Morir lejos

En una nota hecha a pedido del diario romano Il Manifesto el día de la muerte de Jorge Luis Borges, el escritor Osvaldo Soriano observó que el más grande autor argentino del siglo XX “fue a morir lejos de Buenos Aires y pidió ser sepultado en Ginebra, como antes [Julio] Cortázar había preferido que lo enterraran en París.” Y agregó, para ilustración de los lectores italianos: “Pocos son los hombres que han hecho algo por este país [la Argentina] y han podido o querido descansar en él. Mariano Moreno, el revolucionario, murió en alta mar; San Martín, el libertador, en Francia; Rosas, el dictador, en Inglaterra; Sarmiento, el civilizador, en Paraguay; Alberdi, el de la Constitución, en París; Gardel, que nos dio otra voz, en Colombia; el Che de la utopía, en la selva de Bolivia.

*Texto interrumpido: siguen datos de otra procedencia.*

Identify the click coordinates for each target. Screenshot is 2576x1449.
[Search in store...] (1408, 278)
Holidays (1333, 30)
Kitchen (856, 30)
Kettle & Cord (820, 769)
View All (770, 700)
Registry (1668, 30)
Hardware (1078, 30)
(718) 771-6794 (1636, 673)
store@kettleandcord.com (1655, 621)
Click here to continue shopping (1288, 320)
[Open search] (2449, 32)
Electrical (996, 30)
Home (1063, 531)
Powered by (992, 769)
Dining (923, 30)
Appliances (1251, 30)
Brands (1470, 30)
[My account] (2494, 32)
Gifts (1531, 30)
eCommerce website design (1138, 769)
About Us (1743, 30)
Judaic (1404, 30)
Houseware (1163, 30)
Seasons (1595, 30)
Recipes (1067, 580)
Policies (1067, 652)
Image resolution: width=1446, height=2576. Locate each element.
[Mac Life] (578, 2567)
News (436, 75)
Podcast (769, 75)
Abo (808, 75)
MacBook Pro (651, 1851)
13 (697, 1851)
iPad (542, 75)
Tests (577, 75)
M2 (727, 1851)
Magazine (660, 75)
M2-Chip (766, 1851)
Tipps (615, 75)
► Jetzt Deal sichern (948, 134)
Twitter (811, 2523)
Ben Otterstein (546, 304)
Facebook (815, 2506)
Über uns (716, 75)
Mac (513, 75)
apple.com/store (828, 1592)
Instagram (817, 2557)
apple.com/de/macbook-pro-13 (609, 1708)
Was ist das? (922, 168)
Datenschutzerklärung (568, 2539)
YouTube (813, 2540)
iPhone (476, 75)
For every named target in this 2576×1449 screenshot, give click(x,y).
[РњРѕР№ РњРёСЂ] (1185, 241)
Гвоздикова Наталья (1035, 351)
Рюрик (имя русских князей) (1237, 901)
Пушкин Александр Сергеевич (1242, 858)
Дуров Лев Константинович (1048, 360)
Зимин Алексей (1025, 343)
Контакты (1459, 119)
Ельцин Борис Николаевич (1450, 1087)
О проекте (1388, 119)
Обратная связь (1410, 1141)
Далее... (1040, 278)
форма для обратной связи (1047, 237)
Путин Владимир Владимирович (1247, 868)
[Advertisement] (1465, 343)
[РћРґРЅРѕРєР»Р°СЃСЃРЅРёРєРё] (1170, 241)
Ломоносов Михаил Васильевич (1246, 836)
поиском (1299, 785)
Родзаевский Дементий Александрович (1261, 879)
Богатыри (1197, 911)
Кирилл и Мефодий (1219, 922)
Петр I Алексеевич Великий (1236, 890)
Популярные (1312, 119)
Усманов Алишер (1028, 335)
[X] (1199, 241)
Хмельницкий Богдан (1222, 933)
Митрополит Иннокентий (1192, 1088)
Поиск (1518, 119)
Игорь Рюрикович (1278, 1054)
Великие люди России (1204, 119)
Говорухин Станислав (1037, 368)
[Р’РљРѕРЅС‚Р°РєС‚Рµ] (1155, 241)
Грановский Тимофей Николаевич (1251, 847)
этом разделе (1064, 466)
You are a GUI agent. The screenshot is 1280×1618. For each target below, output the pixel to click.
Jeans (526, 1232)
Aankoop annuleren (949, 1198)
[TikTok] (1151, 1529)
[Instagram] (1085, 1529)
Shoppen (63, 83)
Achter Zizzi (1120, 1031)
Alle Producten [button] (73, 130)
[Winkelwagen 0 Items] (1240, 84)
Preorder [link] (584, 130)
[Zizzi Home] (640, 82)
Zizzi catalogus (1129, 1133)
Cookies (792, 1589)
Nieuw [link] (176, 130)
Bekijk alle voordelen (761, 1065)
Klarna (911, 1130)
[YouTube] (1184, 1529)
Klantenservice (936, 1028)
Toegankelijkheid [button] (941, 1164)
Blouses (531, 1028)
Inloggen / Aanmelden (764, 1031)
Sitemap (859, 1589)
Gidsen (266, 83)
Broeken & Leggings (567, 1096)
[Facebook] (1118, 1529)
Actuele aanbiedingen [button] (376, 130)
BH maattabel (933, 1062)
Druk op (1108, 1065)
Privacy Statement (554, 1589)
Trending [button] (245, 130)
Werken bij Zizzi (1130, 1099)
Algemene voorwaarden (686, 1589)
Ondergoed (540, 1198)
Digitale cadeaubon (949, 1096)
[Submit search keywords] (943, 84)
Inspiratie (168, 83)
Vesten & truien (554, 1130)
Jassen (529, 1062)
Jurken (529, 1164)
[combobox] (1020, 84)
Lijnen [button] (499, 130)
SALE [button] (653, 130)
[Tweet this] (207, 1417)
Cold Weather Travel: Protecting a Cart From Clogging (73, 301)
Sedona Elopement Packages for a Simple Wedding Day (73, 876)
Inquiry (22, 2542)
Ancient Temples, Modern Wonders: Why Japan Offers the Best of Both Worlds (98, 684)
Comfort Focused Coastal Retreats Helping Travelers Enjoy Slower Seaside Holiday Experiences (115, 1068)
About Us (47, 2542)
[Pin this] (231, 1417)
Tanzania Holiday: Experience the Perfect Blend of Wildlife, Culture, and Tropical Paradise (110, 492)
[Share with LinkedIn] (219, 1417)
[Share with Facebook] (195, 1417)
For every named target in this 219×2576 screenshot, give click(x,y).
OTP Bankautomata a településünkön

Es como si el país y su gente no fueran una misma cosa, sino un permanente encono que empuja a la separación, al exilio o al desprecio.” Se me ocurrió, al releer ahora este artículo, que Perón bien pudo haberse sumado a esa nómina, y acabar tranquilamente sus días grabando mensajes y escribiendo cartas rodeado por los afectos de Isabel, las atenciones de Lopecito y las travesuras de los perritos bandidos. En cambio, a los 78 años, prefirió cruzar dos veces el Atlántico para venir a ponerle el cuerpo a sus macanas y, ya que estaba, a las de los demás también. “A pesar de mis años, un mandato interior de mi conciencia me impulsa a tomar la decisión de volver, con la más buena voluntad, sin rencores —que en mí no han sido nunca habituales— y con la firme decisión de servir.” Al parecer no había en su corazón lugar para el encono, el exilio o el desprecio de los que hablaba Soriano, pero tampoco fuerzas para resolver las macanas, que eran muchas. En menos de un año murió en su tierra, pero fue lo mismo que haber muerto lejos, o peor. Su persona recibió aquí menos atención que sus cartas, y todos seguimos ocupados en lo nuestro, abocados, como antes y después, a destrozarnos con saña y disputarnos ferozmente los despojos de la faena. Como en el fatídico Matadero de Esteban Echeverría, quien, por cierto, acabó sus días en Montevideo, exiliado. –S.G.